Le leader de Hayat Tahrir al-Sham (HTS), ex-branche d'al-Qaïda en Syrie, Abou Mohammad al-Jolani. [AFP - OMAR HAJ KADOUR]
Le leader de Hayat Tahrir al-Sham (HTS), ex-branche d'al-Qaïda en Syrie, Abou Mohammad al-Jolani. - [AFP - OMAR HAJ KADOUR]
Abou Mohammad al-Jolani est le chef islamiste de la coalition rebelle à l'origine de la chute dimanche du président syrien Bachar al-Assad. Issue d'une famille cossue de Damas, il s'est rapidement tourné vers la mouvance djihadiste à partir des années 2000.
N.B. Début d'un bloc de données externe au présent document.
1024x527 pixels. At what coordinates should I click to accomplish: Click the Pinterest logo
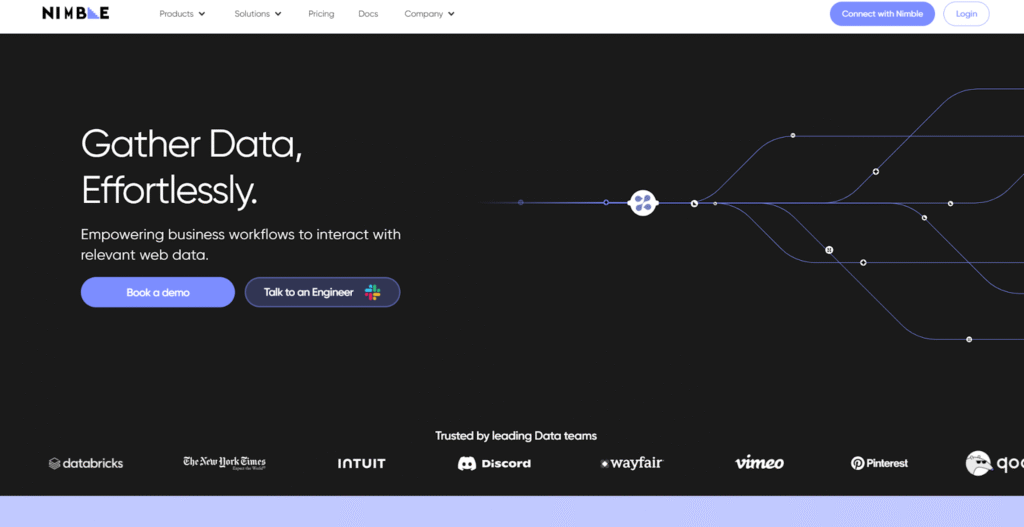point(879,463)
Le leader de Hayat Tahrir al-Sham (HTS), ex-branche d'al-Qaïda en Syrie, s'était fixé comme objectif de renverser le président Assad, au pouvoir depuis 2000. Abou Mohammad al-Jolani a abandonné progressivement le turban des djihadistes dont il se coiffait au début de la guerre en 2011 pour un uniforme militaire et parfois pour un costume civil.
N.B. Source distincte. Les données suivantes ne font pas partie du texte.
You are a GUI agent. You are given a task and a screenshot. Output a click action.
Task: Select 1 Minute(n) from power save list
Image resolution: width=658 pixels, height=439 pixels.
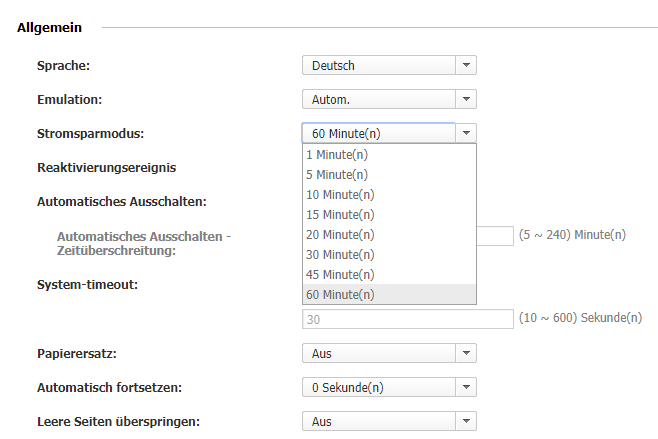pos(389,155)
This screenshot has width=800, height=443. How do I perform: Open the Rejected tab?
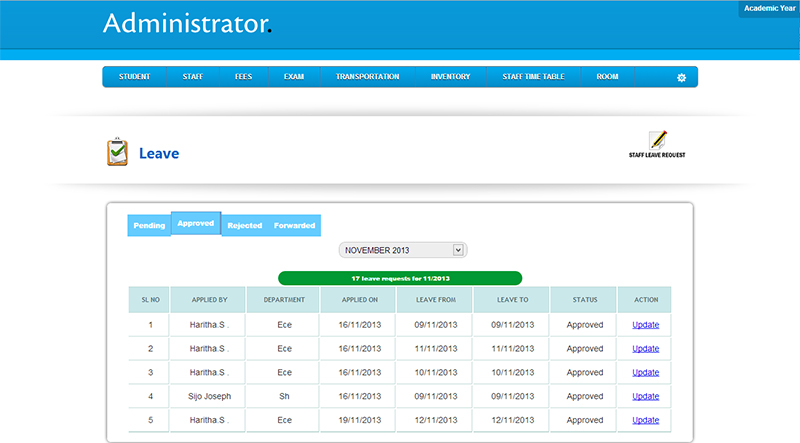point(244,226)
Abou Mohammad al-Jolani, ici en habits civils, lors d'une visite en 2023 dans un village sinistré de la région d'Idleb, après le tremblement de terre qui a notamment touché la Turquie et la Syrie. [AFP - OMAR HAJ KADOUR]
Abou Mohammad al-Jolani, ici en habits civils, lors d'une visite en 2023 dans un village sinistré de la région d'Idleb, après le tremblement de terre qui a notamment touché la Turquie et la Syrie. [AFP - OMAR HAJ KADOUR]

Depuis la rupture avec al-Qaïda en 2016, il tente de lisser son image et de présenter un visage plus modéré, sans trop convaincre les analystes ou encore les chancelleries occidentales qui classent HTS comme un groupe terroriste. Il est passé d'un vocabulaire fondamentaliste à une parole qui se veut modérée pour parvenir à ses fins.

"C'est un radical pragmatique", déclare à l'AFP Thomas Pierret, un spécialiste de l'islamisme en Syrie. "En 2014, il a été au sommet de sa radicalité pour s'imposer face à la frange radicale de la rébellion et de l'organisation (djihadiste) Etat islamique, pour ensuite modérer ses propos", explique ce chercheur au CNRS.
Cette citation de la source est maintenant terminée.